-- Data records follows --

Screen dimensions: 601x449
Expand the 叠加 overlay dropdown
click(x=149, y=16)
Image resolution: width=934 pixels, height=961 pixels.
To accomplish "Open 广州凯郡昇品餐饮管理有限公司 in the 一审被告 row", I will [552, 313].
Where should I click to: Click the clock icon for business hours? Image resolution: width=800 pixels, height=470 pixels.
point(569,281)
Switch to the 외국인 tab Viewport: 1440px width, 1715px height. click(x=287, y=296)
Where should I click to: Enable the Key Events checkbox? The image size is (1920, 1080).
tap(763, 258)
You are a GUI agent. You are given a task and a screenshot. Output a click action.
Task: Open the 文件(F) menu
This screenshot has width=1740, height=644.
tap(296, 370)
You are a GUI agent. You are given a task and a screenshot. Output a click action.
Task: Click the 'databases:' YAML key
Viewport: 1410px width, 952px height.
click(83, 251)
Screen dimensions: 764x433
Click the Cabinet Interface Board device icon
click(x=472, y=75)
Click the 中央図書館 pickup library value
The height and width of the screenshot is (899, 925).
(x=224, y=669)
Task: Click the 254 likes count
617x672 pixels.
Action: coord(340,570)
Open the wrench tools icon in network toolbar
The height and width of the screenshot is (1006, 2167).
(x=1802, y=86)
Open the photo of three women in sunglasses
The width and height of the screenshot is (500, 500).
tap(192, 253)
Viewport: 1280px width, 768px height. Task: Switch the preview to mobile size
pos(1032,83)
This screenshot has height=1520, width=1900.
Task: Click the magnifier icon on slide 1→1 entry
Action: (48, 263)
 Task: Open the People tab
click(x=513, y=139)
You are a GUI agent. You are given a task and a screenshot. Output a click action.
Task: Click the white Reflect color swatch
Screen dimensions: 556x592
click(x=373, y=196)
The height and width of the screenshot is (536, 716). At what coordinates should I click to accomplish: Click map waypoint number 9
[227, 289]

-- Data records concluded --

Task description >> Return, unchanged, the run of lines above that opens with the line containing "Switch to the" and closes with the line containing "Task: Click the 'databases:' YAML key". Include both.

Solution to the problem >>
Switch to the 외국인 tab Viewport: 1440px width, 1715px height. click(x=287, y=296)
Where should I click to: Enable the Key Events checkbox? The image size is (1920, 1080).
tap(763, 258)
You are a GUI agent. You are given a task and a screenshot. Output a click action.
Task: Open the 文件(F) menu
This screenshot has width=1740, height=644.
tap(296, 370)
You are a GUI agent. You are given a task and a screenshot. Output a click action.
Task: Click the 'databases:' YAML key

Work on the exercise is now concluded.